**** Quelleinträge ****
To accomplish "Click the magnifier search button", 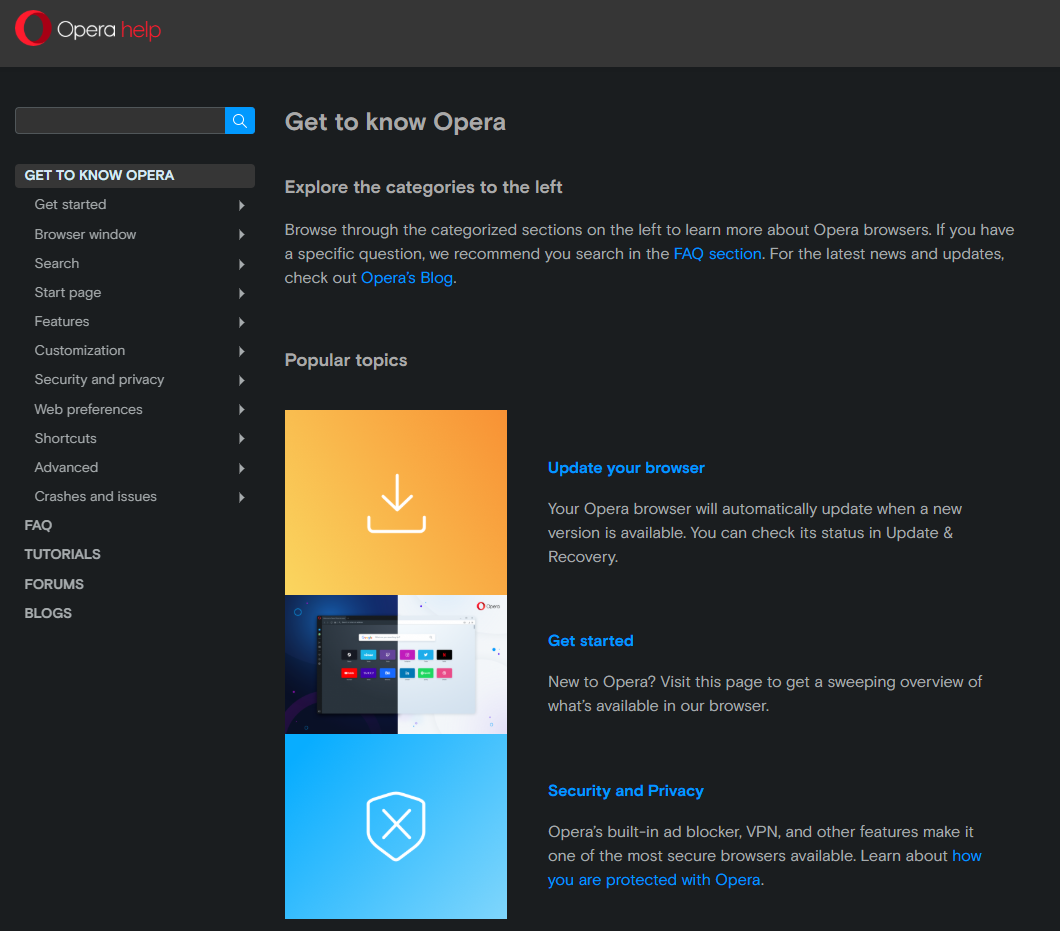I will [240, 121].
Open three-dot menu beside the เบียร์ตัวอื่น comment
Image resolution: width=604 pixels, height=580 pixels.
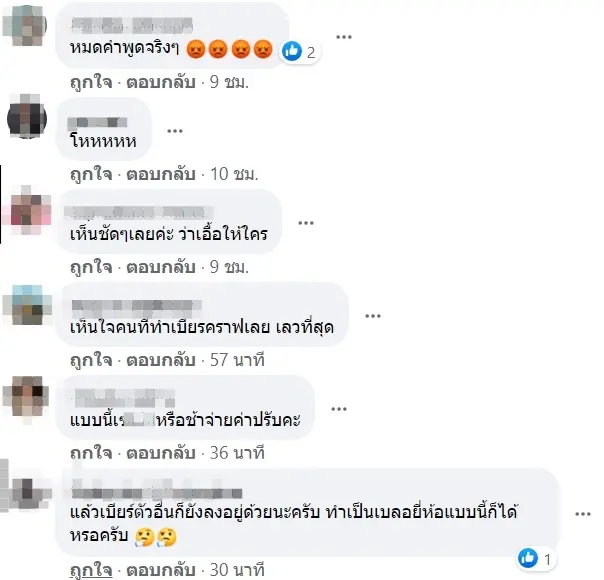point(582,514)
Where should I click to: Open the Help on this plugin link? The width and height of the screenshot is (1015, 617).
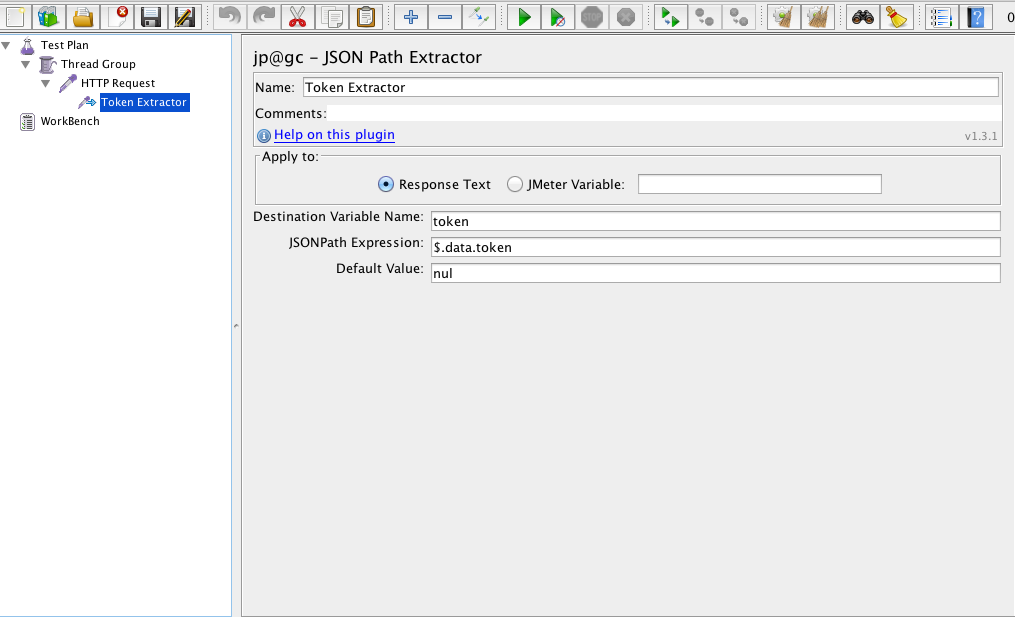tap(334, 135)
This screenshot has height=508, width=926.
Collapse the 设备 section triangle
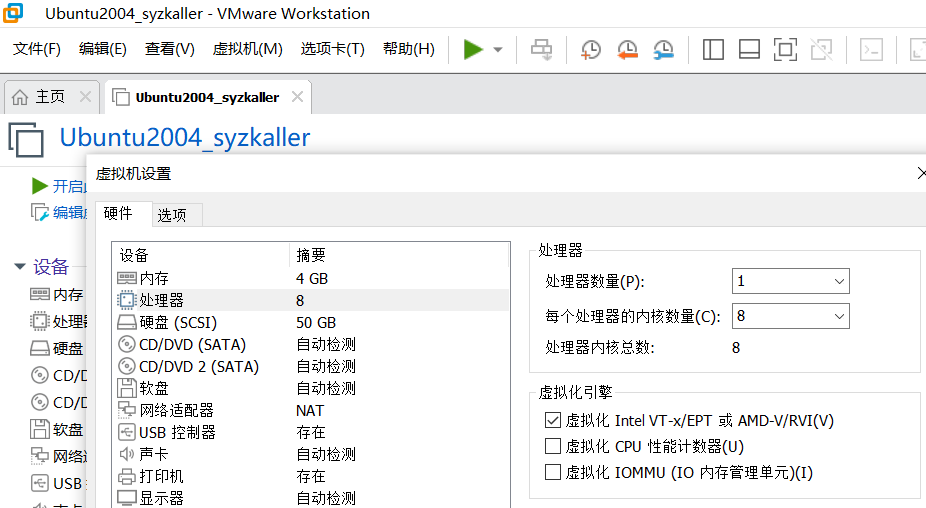pos(19,266)
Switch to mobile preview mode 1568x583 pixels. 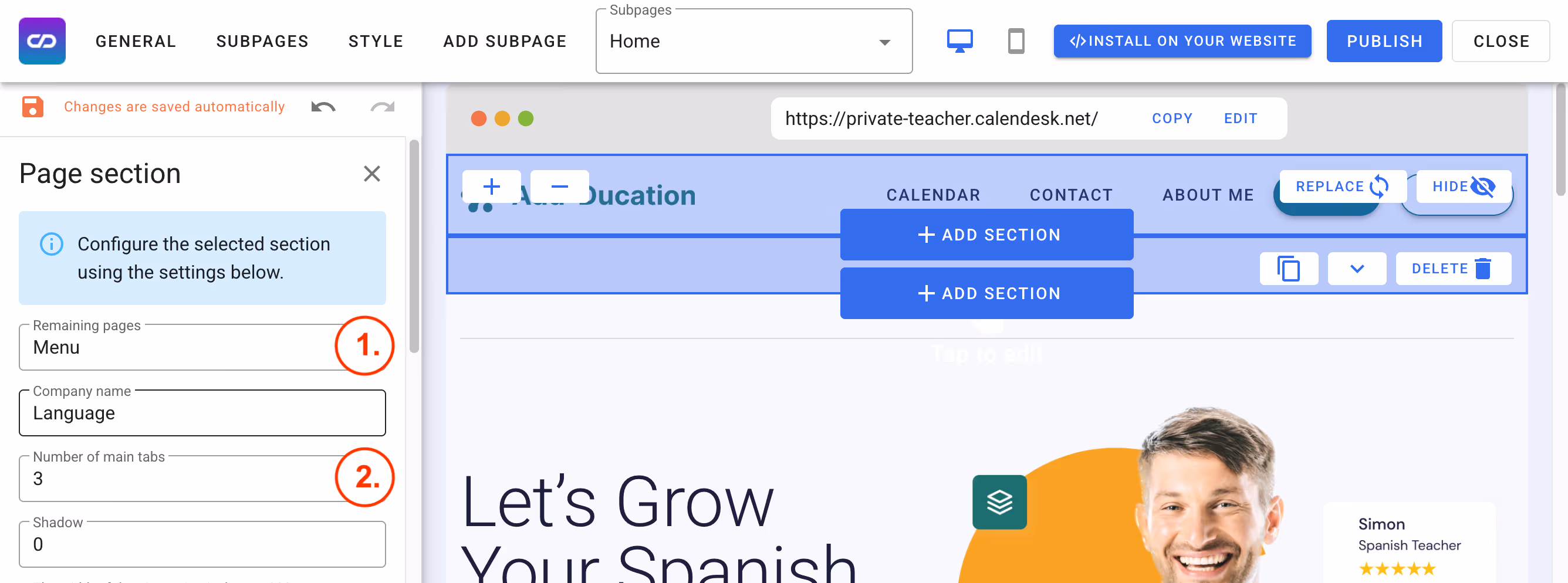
****
Aufgabe: Stelle die Einträge von der Zeile mit „Where should I“ bis einschließlich zum Ende der Einträge als Markdown-Tabelle mit den Spalten „Nr.“ und „Zeile“ dar. Leerzeilen und Bilder entfallen.

Ausgabe:
| Nr. | Zeile |
|---|---|
| 1 | Where should I click to: Open the Help on this plugin link? The width and height of the screenshot is (1015, 617). |
| 2 | tap(334, 135) |
| 3 | This screenshot has height=508, width=926. |
| 4 | Collapse the 设备 section triangle |
| 5 | pos(19,266) |
| 6 | Switch to mobile preview mode 1568x583 pixels.  |